I’ve always been fascinated with a little destination in Wyoming known as “Hell’s Half Acre.” I made sure Jamie and I stopped for a photo of what I consider a natural wonder of the world. It’s where Hollywood filmmakers chose to shoot a lot of the movie “Starship Troopers.” The sight, located between Casper and Shoshoni, was amazing but due to the high winds and the fact we wanted to see the Grand Tetons at sunset we couldn’t stay very long.

At Dubois, Wyoming, Jamie spotted several bighorn sheep. We pulled over to get a better look and that’s when we found out we failed to pack the binoculars. I have a feeling this won’t be the last thing we forgot to pack. All toll in Dubois, we saw nine bighorn sheep.

Despite several planned and unplanned stops along the way, our timing was perfect. We arrived at the Grand Tetons just prior to sunset. The roads were plowed for travel but the pull-offs…not so much. But thanks to four-wheel drive we managed to pull onto the shoulder a good bit and watch the day end. After soaking in the sunset I figured out why they are known as the Grand Tetons versus just the Tetons. Fact is they are GRAND.

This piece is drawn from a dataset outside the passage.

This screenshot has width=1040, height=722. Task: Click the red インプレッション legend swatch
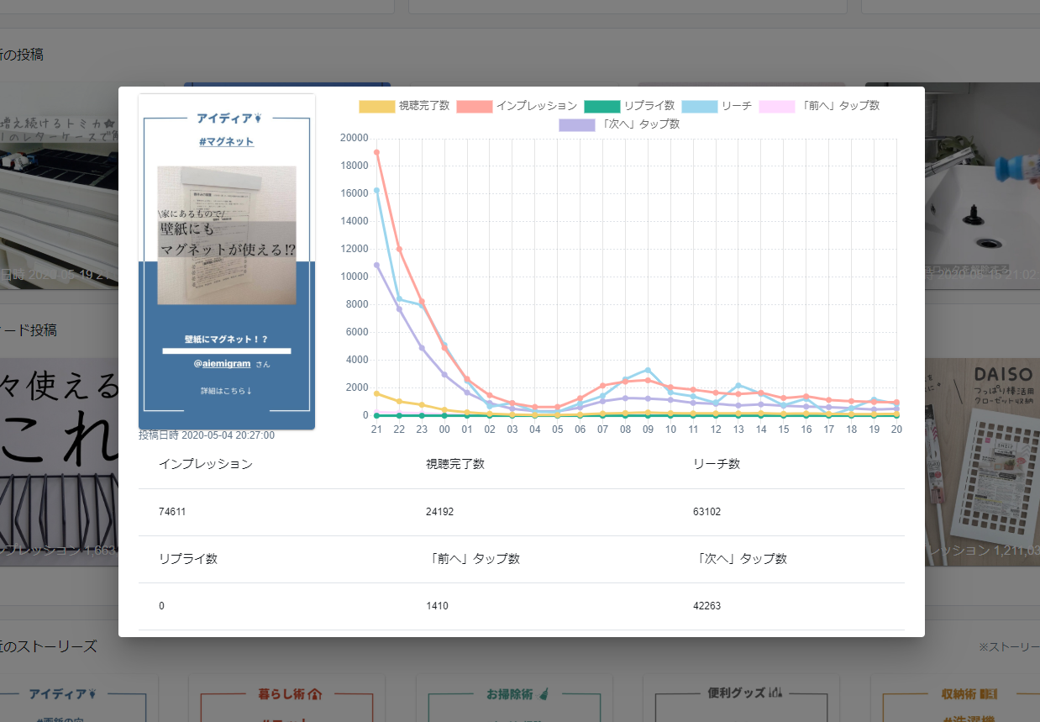[x=476, y=107]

I called a good friend and Jackson resident, Cody Brinton, asking his recommendation for local sightseeing. He said the National Elk Refuge is a must. We had just enough light to see a herd of elk feeding near the road. The size of the herd was unreal. After counting, we figured it was 8,600 head. Okay, maybe we didn’t count them but we were told by managers the herd on the refuge was in fact 8,600! Can you even picture that? If you don’t believe me I can’t blame you. Do me a favor, visit the National Elk Refuge and see it firsthand.

Well, tomorrow Cody Brinton is going to take us on a VIP tour of Jackson, Grand Teton National Park and the refuge. He claims watching the sunrise over the Grand Tetons is as spectacular as seeing the sunset. We can’t wait! O yeah, and we have to be at Flagg Ranch to catch the Xanterra Snow Coach into Yellowstone at 1230.